Our precious egg, which is released at ovulation, only has a lifespan of 24 hours. For conception to occur, sperm need to be within the reproductive system during this critical window. Sperm can survive for around 3 – 5 days within the reproductive tract. This means that your ideal fertile window falls about 3 – 4 days prior to and on the day of ovulation.
So how do you know when you are ovulating? The classic ‘average’ timing of ovulation is day 14. However, very few of us are exactly ‘average’. We are all unique and timing of ovulation can vary significantly. It’s important to get in tune with your body, listen to the signs to discover your unique fertile window.
Some women display very strong signs leading up to and during ovulation such as mood changes, cravings and pain. For others, there may be very few obvious symptom.
Temperature charting and ovulation kits can be very useful. Another way you can help pin-point your most fertile days is to check your cervical position. This can also be a great way to get to know your body and better tune into your natural cues.
The position of your cervix naturally changes throughout your cycle and around ovulation. These changes either help encourage or help block sperm from entering the fallopian tubes to reach the egg. These changes can be felt and monitored through self-examination.
Performing a self-examination can take some practice. The easiest time is generally after a shower or even during a bath.
- Find a comfortable position and use this same position each time so you’re drawing the same comparisons each time
- Gently insert one or two fingers into your vagina and feel for the cervix, which is located towards the upper front
- Make note of the texture and tone
By doing this regularly you will start to notice the unique changes that correspond to the fertile and non-fertile phases in your cycle.
The menstrual bleeding phase
The cervix is positioned quite low during the bleeding phase of your cycle. You should be able to reach it easily and will notice a small opening, similar to your ear or nose. This low, open position allows blood to easily flow out. You will also notice that your cervix feels quite firm during this phase.
When bleeding stops
When you come to the end of your period your cervix will still be positioned low down and feel firm but it will now be closed.
Leading up to ovulation
As your reproductive system prepares for ovulation, your cervix will move higher up. The firm feeling will subside and you will notice that it feels softer, moister and slightly harder to reach at you near ovulation.

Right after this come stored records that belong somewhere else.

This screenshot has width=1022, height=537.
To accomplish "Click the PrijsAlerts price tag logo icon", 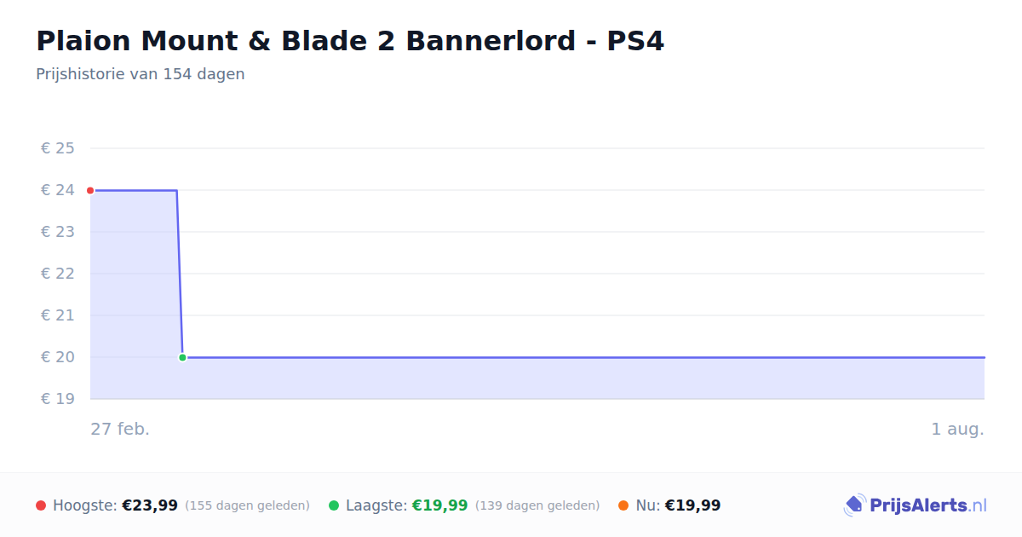I will point(854,505).
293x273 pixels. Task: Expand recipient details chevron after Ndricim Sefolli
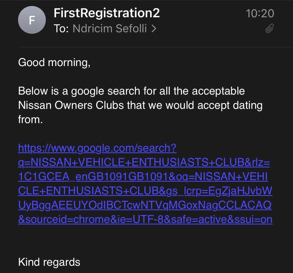pyautogui.click(x=154, y=29)
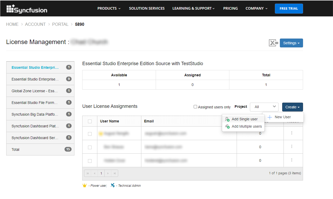Click the Syncfusion logo
Viewport: 333px width, 199px height.
click(27, 9)
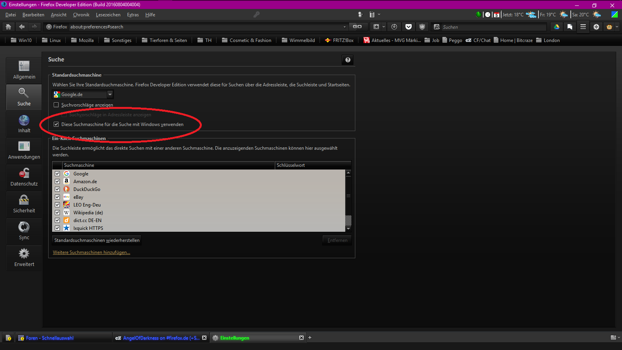Click the uBlock shield icon

[422, 27]
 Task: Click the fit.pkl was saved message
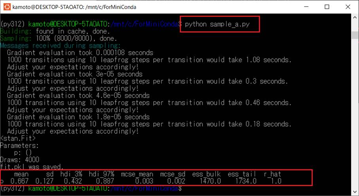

As you body prepares to release your egg at ovulation, your cervix will movie in the best position to facilitate fertilisation and conception. It will feel very soft, moist and open, more like your mouth and lips than your ear or nose during this phase. You may not even be able to reach it because it may be either so high that it is out of reach or the softness may blend in with the vagina walls. This is the ideal position for an easy passage for the sperm to the egg. So get those swimmers moving!
If the egg is fertilised
If the egg is not fertilised
The uterus will remain closed until the cycle begins again.